▶ SELECTION
----------
A series of six high tunnels of identical design were constructed in 2009, and two of them were used for these studies: both seasons of Study A occurred in high tunnel (HT) #1, whereas season 1 of Study B was in HT#3 and season 2 was in HT#1. High tunnels were 16 × 32 ft with the longest dimension in east-west alignment. This orientation provides a large south-facing sidewall that improves the transmission of solar radiation when the sun is at lower angles in the northern hemisphere winter (Giacomelli, 2009). The design is based on Jimenez (2005), but was modified to have sidewalls and endwalls framed by dimensional lumber (Hecher et al., 2014). The high tunnel was constructed with 3-ft-high sidewalls, a peak height of 8.5 ft, and 3 × 7-ft doors on both the west and east ends. The high tunnels had two layers of plastic inflated with a blower fan [148 ft3/min (Inflation System Replacement Blower; FarmTek, Dyersville, IA)]. The first layer was a lightweight woven plastic and the second layer a heavyweight woven plastic (SOLARIG ROOF 140 and 172, respectively; J&M Industries, Ponchatoula, LA), both containing an ultraviolet light inhibitor treatment.
Soil fertility management.
Before trial establishment each season, ≈300 lb of aged bovine manure was applied in the spring in the 512-ft2 high tunnel [≈210, 23, and 222 lb/acre nitrogen (N), phosphorus (P), and potassium (K), respectively] and incorporated with a small rototiller to a depth of ≈6 inches. Manure nutrient content was assessed at the Colorado State University Soil, Water, and Plant Testing Laboratory (Ft. Collins) using ammonium bicarbonate–diethylenetriaminepentaacetic acid as the extract (Soltanpour and Schwab, 1977). Nitrate-N was determined by cadmium reduction using flow injection analysis (Dorich and Nelson, 1984), P using the molybdate-blue colorimetric method (Bowman, 1988), and K by inductively coupled plasma (Munter et al., 1981). Subsequently, a cover crop of sudangrass (Sorghum ×drummondii) was broadcast across the entire floor of the high tunnel. The cover crop was mown several times through the summer and mowed and incorporated with a small rototiller in late summer.
The high tunnel was divided into 24 plots (experimental units), 12 on each side of a central aisle, each 5 ft long by 2 ft wide and separated by a 7-inch buffer, as shown in Fig. 1. Both Studies A and B were randomized complete block designs with four treatments and six blocks.
Crop establishment and management.
For each 2 × 5-ft plot, 5.6 g pure live seed of ‘Bloomsdale Long Standing’ spinach seed was mixed into a 12-fl oz cup of soil and then broadcast across the plot, raked lightly, and then firmed by foot. Plots were irrigated as needed with sprinklers installed at the top of the high tunnels. On warm days, generally above 50 °F daytime ambient temperature, high tunnel doors were opened for venting. Plots were covered with 100% polypropylene, spun-bound fabric rowcovers (Agribon AG-15; J&M Industries, Ponchatoula, LA), which rested directly on top of plants. Row cover was placed over the crop on 25 Nov. of each season in each study, but was removed for the final sowing in Study A, and for harvesting and occasional overhead irrigation application. Aphids (Aphis sp.) were noted on the spinach midseason of the second season of Study A, and Organic Materials Review Institute–listed pyrethrins (PyGanic EC 5.0; Valent U.S.A., Walnut Creek, CA) was applied twice between harvests.
----------
▶ WHAT NEEDS TO BE DONE
Extend the methods description of the high tunnel spinach studies, picking up right after its last sentence. The data that follows comes from a separate source.
----------
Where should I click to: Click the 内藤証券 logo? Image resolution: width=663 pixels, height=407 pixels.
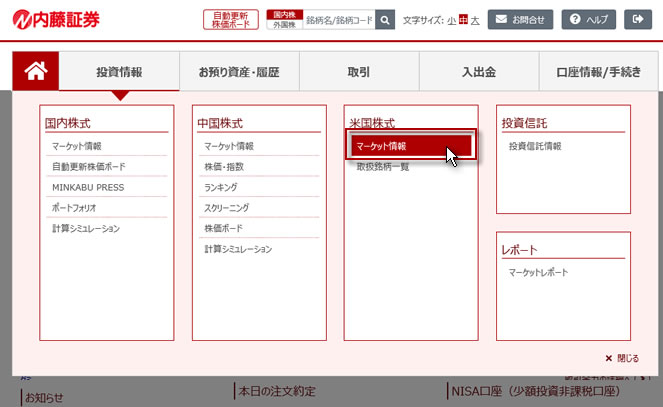pyautogui.click(x=57, y=19)
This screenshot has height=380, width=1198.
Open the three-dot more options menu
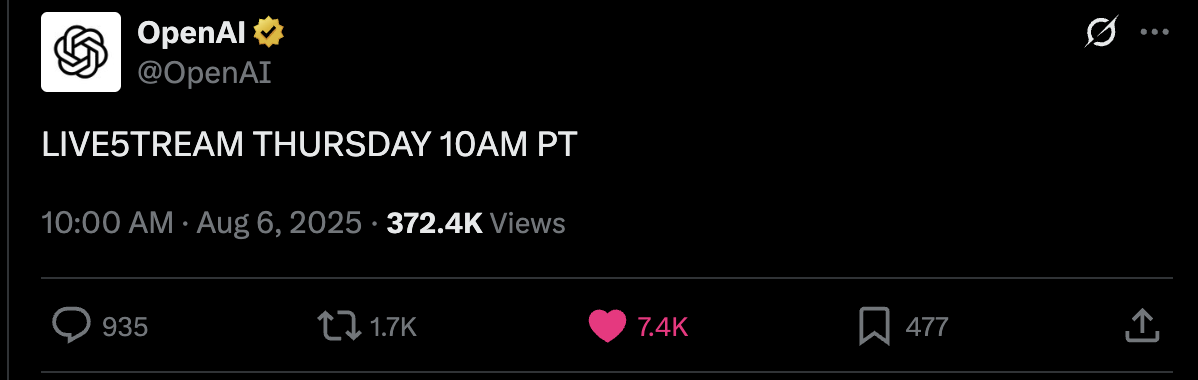tap(1154, 32)
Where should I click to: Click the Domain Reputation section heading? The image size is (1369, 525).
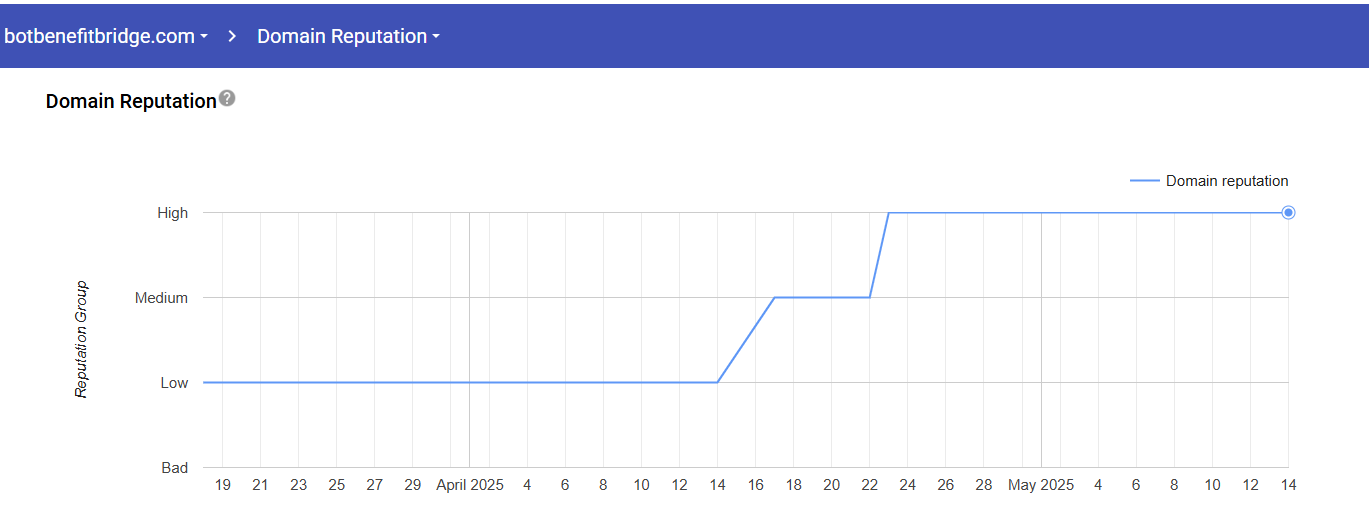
----------
▶ RESPONSE FOR THIS EXERCISE
Study A: Sowing date.
Sowing dates were ≈15 d apart. In 2012, spinach seed was sown on 15 Oct., 1 Nov., 15 Nov., and 30 Nov., and in 2013 was sown on 15 Oct., 31 Oct., 15 Nov., and 1 Dec. In each iteration of the study, spinach leaves were harvested a total of three times, and harvest dates were kept within 1 calendar day from season to season. Harvest dates for 2012 were 15 Jan., 12 Feb., and 12 Mar. In 2013, harvest dates were 15 Jan., 11 Feb., and 11 Mar. However, in both seasons, treatment 4 (sown 30 Nov./1 Dec.) did not have enough leaf matter to justify harvesting on the first harvest date (45 d after sowing). As a result, the first harvest for treatment 4 was conducted when other treatments were harvested the second time. Second and third harvests were made at 28-d intervals for the duration of each season (until plants bolted).
Study B: Harvest schedule.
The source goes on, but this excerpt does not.